> **DATOS PROPORCIONADOS**:
════

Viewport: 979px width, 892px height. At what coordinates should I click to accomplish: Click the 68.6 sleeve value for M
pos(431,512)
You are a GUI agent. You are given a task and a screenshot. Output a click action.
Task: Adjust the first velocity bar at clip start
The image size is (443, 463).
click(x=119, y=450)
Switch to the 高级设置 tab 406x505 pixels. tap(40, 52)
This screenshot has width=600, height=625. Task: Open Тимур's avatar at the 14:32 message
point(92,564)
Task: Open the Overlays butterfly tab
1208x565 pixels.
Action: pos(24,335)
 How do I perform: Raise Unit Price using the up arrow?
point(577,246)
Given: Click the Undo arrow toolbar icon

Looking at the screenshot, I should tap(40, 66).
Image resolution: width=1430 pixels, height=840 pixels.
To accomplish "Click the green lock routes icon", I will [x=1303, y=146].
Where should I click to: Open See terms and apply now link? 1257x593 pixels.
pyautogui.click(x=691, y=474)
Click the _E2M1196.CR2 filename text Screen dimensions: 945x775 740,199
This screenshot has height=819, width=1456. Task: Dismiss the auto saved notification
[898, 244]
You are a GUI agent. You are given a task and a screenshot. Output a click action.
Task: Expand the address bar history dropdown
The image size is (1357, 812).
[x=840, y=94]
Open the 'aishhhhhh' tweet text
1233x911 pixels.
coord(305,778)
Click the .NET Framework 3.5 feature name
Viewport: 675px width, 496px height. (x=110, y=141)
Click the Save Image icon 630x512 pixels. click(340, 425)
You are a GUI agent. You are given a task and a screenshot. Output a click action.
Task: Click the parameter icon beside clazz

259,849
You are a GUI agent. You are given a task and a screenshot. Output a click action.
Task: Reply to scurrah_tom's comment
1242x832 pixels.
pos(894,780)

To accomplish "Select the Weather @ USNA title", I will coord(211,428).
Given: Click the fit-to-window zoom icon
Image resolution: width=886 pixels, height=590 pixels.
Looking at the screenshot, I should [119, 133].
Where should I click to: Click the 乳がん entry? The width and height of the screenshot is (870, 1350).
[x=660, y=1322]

════

> **INSTRUCCIÓN**: Transcribe sin cambios las líneas de los registros comprendidas entre la que contiene "This screenshot has height=819, width=1456." y el final de los registros, ambos extremos incluidos.

> **RESULTADO**:
This screenshot has height=819, width=1456. Task: Dismiss the auto saved notification
[898, 244]
You are a GUI agent. You are given a task and a screenshot. Output a click action.
Task: Expand the address bar history dropdown
The image size is (1357, 812).
[x=840, y=94]
Open the 'aishhhhhh' tweet text
1233x911 pixels.
coord(305,778)
Click the .NET Framework 3.5 feature name
Viewport: 675px width, 496px height. (x=110, y=141)
Click the Save Image icon 630x512 pixels. click(340, 425)
You are a GUI agent. You are given a task and a screenshot. Output a click action.
Task: Click the parameter icon beside clazz

259,849
You are a GUI agent. You are given a task and a screenshot. Output a click action.
Task: Reply to scurrah_tom's comment
1242x832 pixels.
pos(894,780)

To accomplish "Select the Weather @ USNA title", I will coord(211,428).
Given: Click the fit-to-window zoom icon
Image resolution: width=886 pixels, height=590 pixels.
Looking at the screenshot, I should [119, 133].
Where should I click to: Click the 乳がん entry? The width and height of the screenshot is (870, 1350).
[x=660, y=1322]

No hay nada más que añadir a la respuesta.